Specifically, a new guidance clarifying eligibility for the Special 510(k) process and identifying when the FDA expects new 510(k) submissions for modifications to a marketed device is expected by June 15, 2011. The FDA has provided no information on this guidance, but industry insiders anticipate that the guidance will be a significant change to the existing guidance, perhaps even eliminating the familiar flowchart mechanisms in the guidance. A new clinical trials guidance is expected by July 31, 2011, and it will be the first general clinical trials guidance applicable to medical devices. It is anticipated that this guidance will begin to address some of the FDA’s concerns with 510(k) submissions that do not contain clinical data and perhaps even begin the process of identifying which devices require clinical data (short of implementing the full Class IIb restructuring recommendation). On an administrative front, the FDA will release a guidance on product codes and a guidance on the use of standards by the end of 2011—both a welcome relief to regulatory teams confused by recent changes to the FDA’s database and the instructions on the standards conformity forms.

Arguably the most anticipated guidance documents might well be the de novo guidance and the appeals guidance, expected by September 30, 2011, and October 31, 2011, respectively. Many industry groups have been calling for a more predictable application of the available de novo process and a clearer pathway for appealing adverse regulatory determinations. These guidance documents should begin a dialogue that may open to device companies a very useful administrative option for innovative device technologies.

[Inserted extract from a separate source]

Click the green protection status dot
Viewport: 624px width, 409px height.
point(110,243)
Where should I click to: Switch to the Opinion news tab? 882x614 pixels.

Perhaps more interesting are the recommendations that the FDA will not implement. Specifically, the FDA has confirmed that it does not intend to implement the recommendation to eliminate the use of split predicates. Seven of the 55 recommendations were vehemently opposed in the comments, and in fact were the subject of multiple letters from Congress to the FDA in the past two months. In the January 19 announcement, the FDA has confirmed that the following recommendations will NOT be implemented until further input has been received from the Institute of Medicine in a report expected in summer 2011:

  • CDRH should consolidate the terms “indication for use” and “intended use” into a single term, “intended use,”
  • CDRH should expand its statutory authority to consider off-label use when determining the intended use of a device,
  • CDRH should issue guidance on when a device should no longer be available for use as a predicate,
  • CDRH should issue a regulation on its rescission authority,
  • CDRH should require manufacturers to keep one unit of a device available,
  • CDRH should issue guidance to create a Class IIb, and
  • CDRH should seek greater authorities to require postmarket surveillance studies as a condition of clearance for certain devices.


The ability to utilize split predicates in 510(k) submissions is a useful tool, particularly for emerging technologies that do not raise new issues of safety and effectiveness. And the careful distinction between “intended use” and “indications for use” is also a specific legal tool utilized by many device companies to ensure compliant labeling, to ensure appropriate communications with consumers, and to prevent off-label marketing or use. Given the potential legal challenges to many of the seven recommendations the FDA has proposed, postponement of implementation seems a reasonable action by the FDA. Device companies should continue to monitor these proposed changes and regularly check for updated guidance on the FDA’s website. The guidance documents anticipated will be drafts and not immediately legally enforceable, but they will demonstrate what the agency is thinking and, as may device companies know, how the FDA will handle specific aspects of submissions. Hopefully the FDA will continue to be transparent about the changes made to the 510(k) process so manufacturers and investors can again be able to predict the process and rely on the established mechanisms to bring innovative products to the U.S. market.